▶ _REQUIRED ACTION_: This task calls for copying every line in the data below that contains the word "Using".

Segment Start: EXERCISE MATERIALS

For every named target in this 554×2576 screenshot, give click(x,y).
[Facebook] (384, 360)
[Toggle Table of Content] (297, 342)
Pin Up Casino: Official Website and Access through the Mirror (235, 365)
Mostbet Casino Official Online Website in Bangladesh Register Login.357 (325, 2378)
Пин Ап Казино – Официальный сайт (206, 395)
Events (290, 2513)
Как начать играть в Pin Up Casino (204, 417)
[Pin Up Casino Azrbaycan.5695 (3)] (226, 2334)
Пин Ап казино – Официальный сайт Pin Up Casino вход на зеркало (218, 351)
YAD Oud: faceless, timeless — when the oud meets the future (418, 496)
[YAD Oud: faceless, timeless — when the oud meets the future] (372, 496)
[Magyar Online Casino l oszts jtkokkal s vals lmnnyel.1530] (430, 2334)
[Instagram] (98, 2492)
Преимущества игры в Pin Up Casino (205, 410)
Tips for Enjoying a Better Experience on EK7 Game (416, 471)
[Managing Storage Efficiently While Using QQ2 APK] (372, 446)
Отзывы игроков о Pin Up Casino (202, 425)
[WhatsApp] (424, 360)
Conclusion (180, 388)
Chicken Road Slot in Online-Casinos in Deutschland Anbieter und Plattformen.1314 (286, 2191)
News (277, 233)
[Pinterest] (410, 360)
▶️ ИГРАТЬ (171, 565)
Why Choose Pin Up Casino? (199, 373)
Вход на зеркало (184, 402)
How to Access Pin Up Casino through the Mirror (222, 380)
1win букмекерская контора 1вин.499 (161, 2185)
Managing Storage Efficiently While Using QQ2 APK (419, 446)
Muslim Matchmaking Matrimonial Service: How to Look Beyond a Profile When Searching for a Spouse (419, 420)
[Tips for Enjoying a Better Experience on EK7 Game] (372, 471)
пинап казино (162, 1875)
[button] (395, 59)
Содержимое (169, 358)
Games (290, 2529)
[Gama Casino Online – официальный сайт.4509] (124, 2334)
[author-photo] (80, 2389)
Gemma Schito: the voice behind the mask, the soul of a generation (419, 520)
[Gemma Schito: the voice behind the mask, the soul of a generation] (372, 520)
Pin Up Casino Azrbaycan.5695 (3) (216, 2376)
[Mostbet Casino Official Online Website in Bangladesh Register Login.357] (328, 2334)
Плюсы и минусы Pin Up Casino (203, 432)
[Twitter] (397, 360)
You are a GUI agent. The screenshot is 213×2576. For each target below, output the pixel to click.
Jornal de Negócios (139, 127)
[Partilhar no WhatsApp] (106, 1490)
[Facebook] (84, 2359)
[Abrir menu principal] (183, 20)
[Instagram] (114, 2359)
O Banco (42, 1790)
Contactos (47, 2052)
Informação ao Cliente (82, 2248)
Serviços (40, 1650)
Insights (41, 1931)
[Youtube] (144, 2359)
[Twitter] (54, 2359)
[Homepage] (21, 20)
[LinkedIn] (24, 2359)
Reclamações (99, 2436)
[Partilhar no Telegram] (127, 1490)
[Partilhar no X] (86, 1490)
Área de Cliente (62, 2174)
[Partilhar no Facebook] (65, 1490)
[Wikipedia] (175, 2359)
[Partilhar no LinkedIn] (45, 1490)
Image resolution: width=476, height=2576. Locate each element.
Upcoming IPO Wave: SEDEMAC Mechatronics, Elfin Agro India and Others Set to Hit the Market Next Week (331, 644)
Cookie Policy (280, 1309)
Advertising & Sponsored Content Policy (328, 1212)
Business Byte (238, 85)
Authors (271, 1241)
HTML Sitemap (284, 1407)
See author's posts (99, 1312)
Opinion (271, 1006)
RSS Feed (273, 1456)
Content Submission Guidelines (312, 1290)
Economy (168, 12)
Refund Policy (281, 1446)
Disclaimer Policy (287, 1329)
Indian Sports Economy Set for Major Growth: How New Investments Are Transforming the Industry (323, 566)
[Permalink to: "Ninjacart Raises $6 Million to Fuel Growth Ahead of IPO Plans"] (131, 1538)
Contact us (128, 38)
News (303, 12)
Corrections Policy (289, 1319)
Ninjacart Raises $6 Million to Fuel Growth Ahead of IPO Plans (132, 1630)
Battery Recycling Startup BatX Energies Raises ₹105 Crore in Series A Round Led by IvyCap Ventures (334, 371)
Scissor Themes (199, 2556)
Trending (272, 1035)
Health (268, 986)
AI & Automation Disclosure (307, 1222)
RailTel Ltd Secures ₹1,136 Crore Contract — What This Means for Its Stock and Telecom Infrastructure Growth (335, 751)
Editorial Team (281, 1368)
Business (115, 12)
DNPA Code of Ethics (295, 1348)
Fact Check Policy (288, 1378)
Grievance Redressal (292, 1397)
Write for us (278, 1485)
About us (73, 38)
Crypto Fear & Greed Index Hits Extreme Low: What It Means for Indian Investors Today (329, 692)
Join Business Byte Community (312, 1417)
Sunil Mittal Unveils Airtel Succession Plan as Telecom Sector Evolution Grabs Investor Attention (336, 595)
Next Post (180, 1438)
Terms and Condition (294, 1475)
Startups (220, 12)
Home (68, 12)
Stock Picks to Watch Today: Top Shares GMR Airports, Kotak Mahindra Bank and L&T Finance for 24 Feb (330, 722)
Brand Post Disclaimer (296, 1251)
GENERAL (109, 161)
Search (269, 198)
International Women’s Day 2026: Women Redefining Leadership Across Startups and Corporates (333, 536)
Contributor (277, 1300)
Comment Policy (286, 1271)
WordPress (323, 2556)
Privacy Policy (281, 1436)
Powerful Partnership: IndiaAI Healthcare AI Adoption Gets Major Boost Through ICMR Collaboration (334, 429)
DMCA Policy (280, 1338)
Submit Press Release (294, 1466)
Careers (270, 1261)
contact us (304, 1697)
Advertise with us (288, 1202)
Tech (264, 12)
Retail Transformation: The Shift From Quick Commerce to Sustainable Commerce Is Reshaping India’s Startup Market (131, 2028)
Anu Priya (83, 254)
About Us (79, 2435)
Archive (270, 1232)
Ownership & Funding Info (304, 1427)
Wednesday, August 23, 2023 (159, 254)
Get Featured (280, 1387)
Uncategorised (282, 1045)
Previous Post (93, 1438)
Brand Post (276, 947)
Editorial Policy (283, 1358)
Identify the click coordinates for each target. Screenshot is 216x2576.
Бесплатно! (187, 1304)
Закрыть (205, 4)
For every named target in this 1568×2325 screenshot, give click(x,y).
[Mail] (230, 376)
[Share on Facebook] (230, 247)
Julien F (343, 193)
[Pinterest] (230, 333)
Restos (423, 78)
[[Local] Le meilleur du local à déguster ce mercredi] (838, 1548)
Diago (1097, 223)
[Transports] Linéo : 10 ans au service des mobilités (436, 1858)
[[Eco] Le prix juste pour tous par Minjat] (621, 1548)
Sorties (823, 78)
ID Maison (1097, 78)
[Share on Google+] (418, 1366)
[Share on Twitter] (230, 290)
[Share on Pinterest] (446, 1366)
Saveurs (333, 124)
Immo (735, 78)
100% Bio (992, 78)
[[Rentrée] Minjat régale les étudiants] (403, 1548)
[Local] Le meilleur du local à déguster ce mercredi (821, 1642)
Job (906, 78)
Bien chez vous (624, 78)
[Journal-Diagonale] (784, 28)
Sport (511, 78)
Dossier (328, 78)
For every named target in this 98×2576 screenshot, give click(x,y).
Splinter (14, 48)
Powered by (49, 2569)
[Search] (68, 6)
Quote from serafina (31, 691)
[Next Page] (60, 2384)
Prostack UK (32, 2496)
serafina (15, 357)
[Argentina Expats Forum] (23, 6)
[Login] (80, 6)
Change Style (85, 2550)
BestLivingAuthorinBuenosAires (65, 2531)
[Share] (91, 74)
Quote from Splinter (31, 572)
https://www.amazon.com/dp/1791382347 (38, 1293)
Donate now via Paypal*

Segment End: EXERCISE MATERIALS

▶ _ANSWER_:
[Managing Storage Efficiently While Using QQ2 APK] (372, 446)
Managing Storage Efficiently While Using QQ2 APK (419, 446)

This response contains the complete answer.